For starters, the definition of public relations is the management of mutually beneficial relationships between an organization and its many publics. This definition can be applied to the Supreme Court; as the highest court in the United States, it serves only one public: the American people.
It is important, therefore, that the American people hold the Supreme Court in high esteem. For its rulings to carry weight, the people must believe that the court possesses integrity and rules without bias. In that way, the public and its officials will more readily accept its rulings as law, even if the decision is not popular.

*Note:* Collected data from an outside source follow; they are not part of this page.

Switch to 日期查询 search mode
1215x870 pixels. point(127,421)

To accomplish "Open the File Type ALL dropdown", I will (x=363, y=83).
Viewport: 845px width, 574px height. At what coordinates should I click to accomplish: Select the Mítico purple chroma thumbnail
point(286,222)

This perception of the Supreme Court as an impartial body has been jeopardized by recent court rulings and nominees. In 2018, President Donald Trump nominated Brett Kavanaugh as an associate justice, and despite a credible accusation of sexual assault by Christine Blasey Ford, Kavanaugh was confirmed.

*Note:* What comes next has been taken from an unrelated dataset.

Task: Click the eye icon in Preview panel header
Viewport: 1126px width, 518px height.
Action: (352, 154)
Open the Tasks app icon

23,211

Just two years later, Amy Coney Barrett was also nominated and confirmed to the Supreme Court by the U.S. Senate under then-Majority Leader Mitch McConnell. However, this time, the process occurred only eight days prior to the 2020 election, deviating from precedent set in 2016 when now-Attorney General Merrick Garland was nominated by President Barack Obama. In that Supreme Court nomination process, McConnell refused to hold proceedings, arguing that it was too close to a national election to confirm a new Supreme Court justice.

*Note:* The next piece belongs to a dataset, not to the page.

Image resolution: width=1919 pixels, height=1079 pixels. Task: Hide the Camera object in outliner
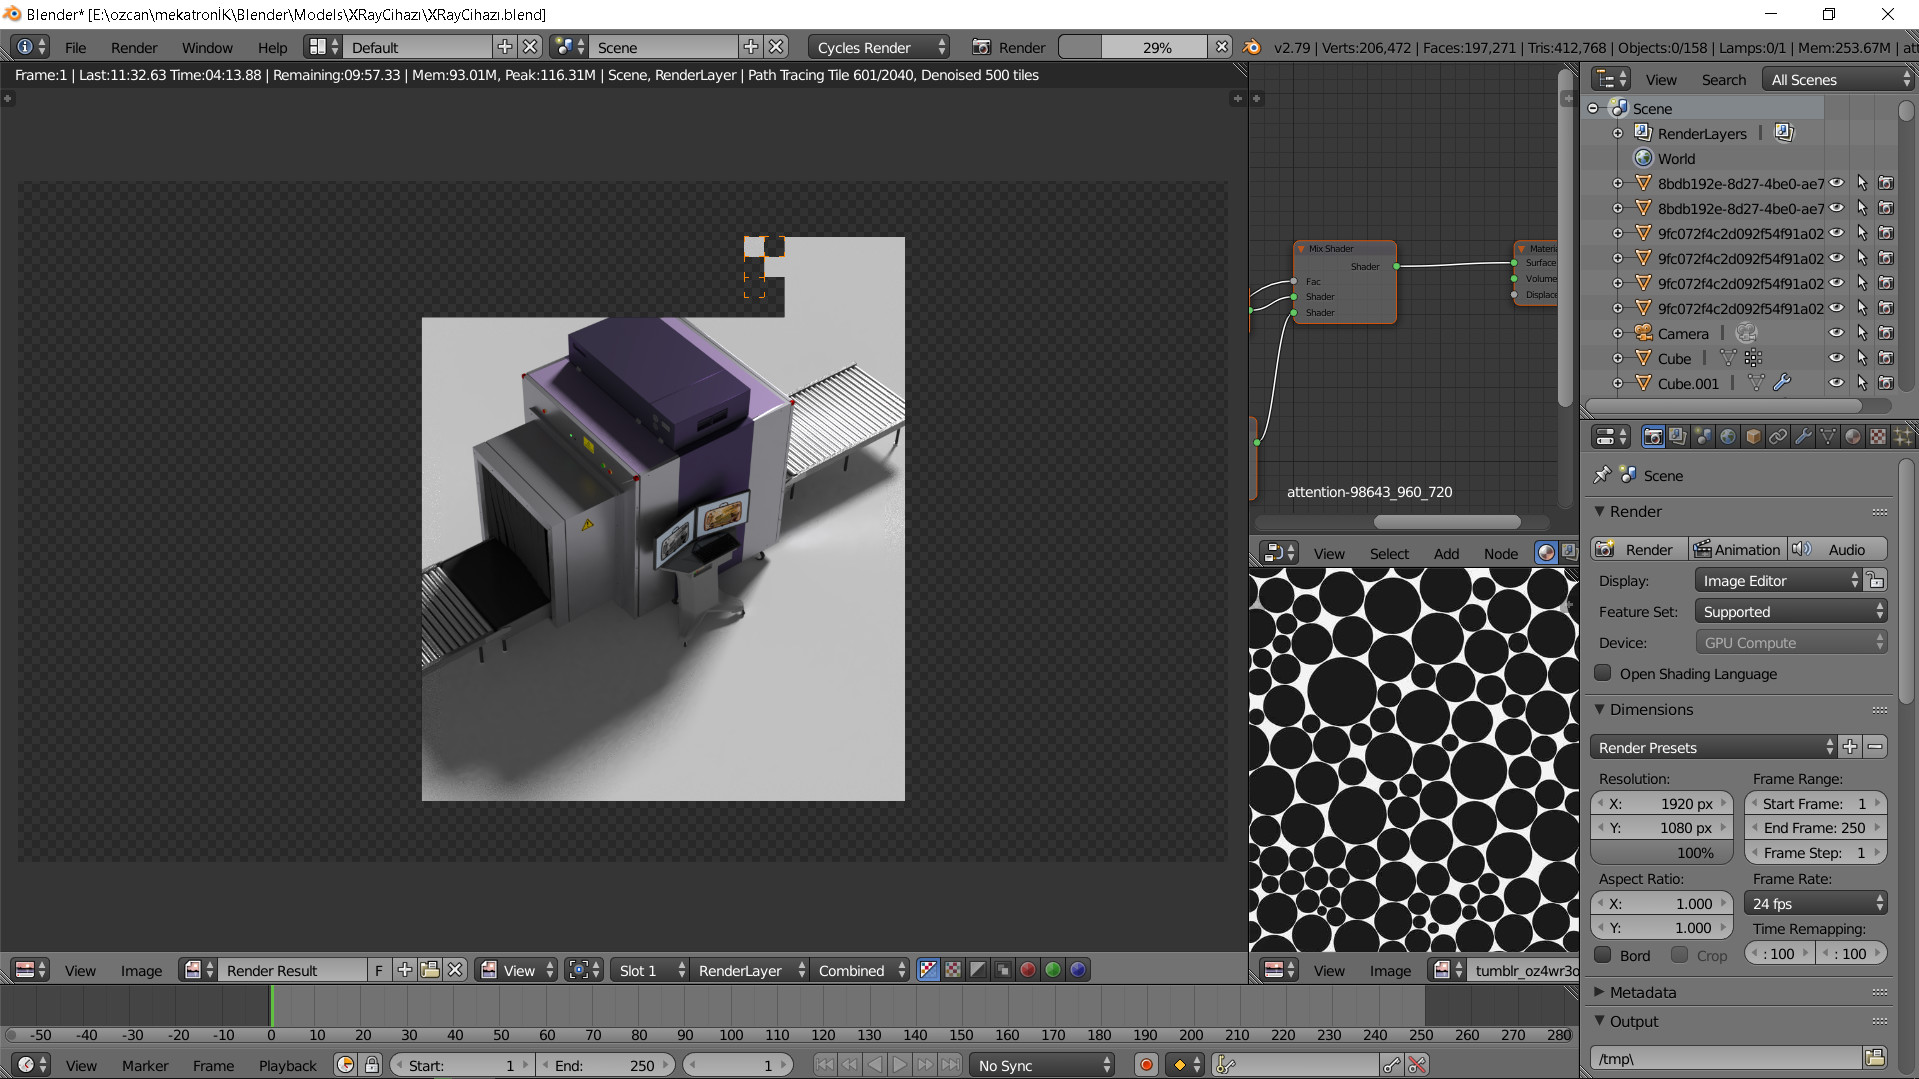(x=1836, y=334)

McConnell’s decision to hold confirmation hearings for Barrett — where the proximity of her nomination to the 2020 presidential election, though shorter than Garland’s to the same contest in 2016, was ignored — spurred substantial criticism, with some arguing that it was a hypocritical move. In the eyes of these dissenting voices, the only thing that had changed was the political ideology of the president. While Obama was a Democrat, Trump was a Republican, the same party as McConnell and the Senate majority.
The Supreme Court has grown more unpopular in recent years, evidenced by the displeasure of the public at rulings such as Dobbs. Since these rulings were decided in part by controversial justices, the image of the court has suffered even further. With the institution lacking the voting influence of the American people, coupled with a no-term-limit, lifetime appointment, questions continue to rise about the long-term viability of the Supreme Court in its current form.
This is where public relations comes into play: How does the Supreme Court repair its image with the American public?
It is not the issue that the court should rule however Americans believe they should; rather, it is a necessity for the court to be viewed as an impartial institution regardless of the decision. Despite the hyper-partisan environment of recent years and decades, the Supreme Court had long been viewed most favorably of all the branches of government. Looking at historical trends, the court’s approval rating consistently stayed positive until recent years, even while issuing controversial rulings such as Obergefell v. Hodges, the decision that legalized same-sex marriage, or NFIB v. Sebelius, which upheld the Affordable Care Act.
That favorability rating is dropping, however, with only 25% of Americans now expressing confidence in the institution. This public relations crisis will have long-term implications for the Supreme Court going forward; in Federalist #78, Founding Father Alexander Hamilton described it as the weakest branch of government, as it has “no influence over either the sword or the purse.” In other words, it needs Congress or the presidency to back up its decisions.
If the image of the Supreme Court continues to decline among voters, it follows that the officials representing them may likewise start to have doubts about the court, as well. Some legislators in Congress are already starting to respond to such concerns, with several — such as Sen. Cory Booker of New Jersey — introducing bills to either expand the court or introduce term limits.
Those propositions are just some of the ways the Supreme Court could see its reputation restored. Justices are now commenting on the state of the institution to stress its impartiality; for example, Chief Justice John Roberts recently defended the court and aimed to assure Americans that it is not compromised.
As with other public relations campaigns, the restoration of the Supreme Court’s reputation should focus on rebuilding trust. Whether that comes from more justices listening to the concerns of the people or by congressional action, only by rebuilding the relationship between the court and the American public — while stressing the judiciary’s impartiality — can the court regain standing in the public eye.
Regardless of how these concerns are addressed, the verdict is clear: The Supreme Court needs public relations.